Cedric Le Rest, Poralu Marine’s Director of Marina Operations, states: “Operational costs involved in keeping berths in working condition would start to add up, reducing the business margins and directly impacting the return on investment. Full-time maintenance staff, a high replacement rate of spares, and general deterioration are important running costs that no business plan has room for.”
Besides the infrastructure degradation, the marina’s reputation will be impacted. Obvious malfunctions and apparent breaks will damage the brand image of any development, not to mention its capacity to attract outside visitors.
For marinas, events are a significant vector of marketing and incomes. If public safety is not guaranteed, the management will be deprived from an essential money windfall.
Transferring the risk associated with marina protection and generating additional revenues is the key strategy to avoiding these managerial challenges.
INFORMED CONSTRUCTION LOWERS RISKS
One of the main reasons for working with marina construction experts is the possibility to transfer the technical risk of infrastructure failure from the owner to the designer and manufacturer.
It is not rare for Poralu Marine to guarantee its installations over a decade with the provision of related liability. Maintenance contracts can even extend such a period.
This is real peace of mind for an investor who is then able to sustain his investment. Of course, this transfer of responsibility can only happen if all necessary provisions are taken during the early project phases.
Unfortunately – and too often – poor planning and budgeting compel some investors to overlook some basic good-practices, endangering the asset in the medium and long term.
In terms of protection, knowing the site is key to implementing the most tailored solutions. Each location is unique.
Knowing the environmental strengths and weaknesses is also fundamental to building resilience in your business model. If investors understand the importance of preliminary technical studies, they should also investigate the multi-functionality of their protection.
Protection could be attractively landscaped for public access or constructed with retail-allocated space to generate alternative sources of revenues. Protection could be adapted to allow the reintroduction of coral reefs, creating diving spots as an additional activity for the marina.
A good illustration is the floating breakwater at Royal Geelong Yacht Club in Australia. It is an essential feature of the public/private waterfront enhancement programme that was partially financed by the government.
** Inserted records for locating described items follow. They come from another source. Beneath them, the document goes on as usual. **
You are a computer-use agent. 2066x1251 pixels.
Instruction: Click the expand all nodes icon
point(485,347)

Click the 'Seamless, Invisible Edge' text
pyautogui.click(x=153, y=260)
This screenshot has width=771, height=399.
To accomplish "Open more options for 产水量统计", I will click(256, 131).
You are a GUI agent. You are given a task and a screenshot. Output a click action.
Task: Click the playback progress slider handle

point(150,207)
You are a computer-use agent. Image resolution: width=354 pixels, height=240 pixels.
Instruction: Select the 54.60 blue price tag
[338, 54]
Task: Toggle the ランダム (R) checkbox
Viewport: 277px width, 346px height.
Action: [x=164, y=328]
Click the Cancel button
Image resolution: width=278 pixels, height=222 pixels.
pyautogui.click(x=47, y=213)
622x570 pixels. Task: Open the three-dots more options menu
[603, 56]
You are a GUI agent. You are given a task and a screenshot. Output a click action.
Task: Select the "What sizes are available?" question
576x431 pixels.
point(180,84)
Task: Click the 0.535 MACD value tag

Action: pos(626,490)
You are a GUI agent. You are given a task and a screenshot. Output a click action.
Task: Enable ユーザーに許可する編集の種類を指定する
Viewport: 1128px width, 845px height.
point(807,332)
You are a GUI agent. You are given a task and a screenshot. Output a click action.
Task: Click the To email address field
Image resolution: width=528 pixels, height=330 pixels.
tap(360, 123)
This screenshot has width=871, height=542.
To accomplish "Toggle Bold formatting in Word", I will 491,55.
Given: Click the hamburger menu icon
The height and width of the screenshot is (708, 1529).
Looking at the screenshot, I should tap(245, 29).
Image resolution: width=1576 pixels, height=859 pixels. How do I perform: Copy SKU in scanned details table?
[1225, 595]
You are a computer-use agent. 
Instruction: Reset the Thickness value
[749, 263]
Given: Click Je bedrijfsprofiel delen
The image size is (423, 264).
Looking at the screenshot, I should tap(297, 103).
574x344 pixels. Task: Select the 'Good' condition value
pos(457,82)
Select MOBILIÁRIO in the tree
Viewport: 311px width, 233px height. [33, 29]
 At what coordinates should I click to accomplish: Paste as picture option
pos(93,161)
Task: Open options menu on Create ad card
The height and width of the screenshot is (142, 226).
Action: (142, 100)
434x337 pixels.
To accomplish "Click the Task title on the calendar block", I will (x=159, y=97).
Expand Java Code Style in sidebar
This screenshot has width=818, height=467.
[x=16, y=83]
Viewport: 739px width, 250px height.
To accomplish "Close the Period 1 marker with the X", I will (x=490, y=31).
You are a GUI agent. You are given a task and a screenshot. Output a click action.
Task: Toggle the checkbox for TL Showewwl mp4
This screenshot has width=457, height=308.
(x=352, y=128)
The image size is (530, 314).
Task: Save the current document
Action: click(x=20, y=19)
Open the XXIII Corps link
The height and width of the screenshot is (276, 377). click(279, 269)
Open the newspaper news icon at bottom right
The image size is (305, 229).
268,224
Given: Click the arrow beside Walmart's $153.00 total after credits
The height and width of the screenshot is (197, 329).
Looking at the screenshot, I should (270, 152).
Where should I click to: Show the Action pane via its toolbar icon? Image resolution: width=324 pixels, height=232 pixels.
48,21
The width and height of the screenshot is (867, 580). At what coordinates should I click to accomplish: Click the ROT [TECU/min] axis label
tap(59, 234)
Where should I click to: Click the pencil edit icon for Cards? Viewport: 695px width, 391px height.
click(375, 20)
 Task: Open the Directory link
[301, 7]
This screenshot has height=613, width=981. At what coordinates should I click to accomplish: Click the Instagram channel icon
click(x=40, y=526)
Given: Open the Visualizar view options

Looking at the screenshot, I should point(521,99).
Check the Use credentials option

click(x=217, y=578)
Its design is the result of a polyvalent approach to serve the interests of both a public and membership-model yacht club.
At the same time, Royal Geelong is a marina protecting its boats, an event-related berthing facility, a fishing spot for the local community and an accessible on-water promenade for the public.
In this case, additional sources of revenues and a reduction in the initial, privately founded capital expenditure are served by the multifunctionality and design of the floating wave attenuator.
Early, well-informed protection planning is key to a marina’s success. From insurance and management perspective, leaving nothing to chance is a winning strategy. It has to be approached as an opportunity to increase the attractiveness and revenues of the harbour, the ultimate goal of a marina developer.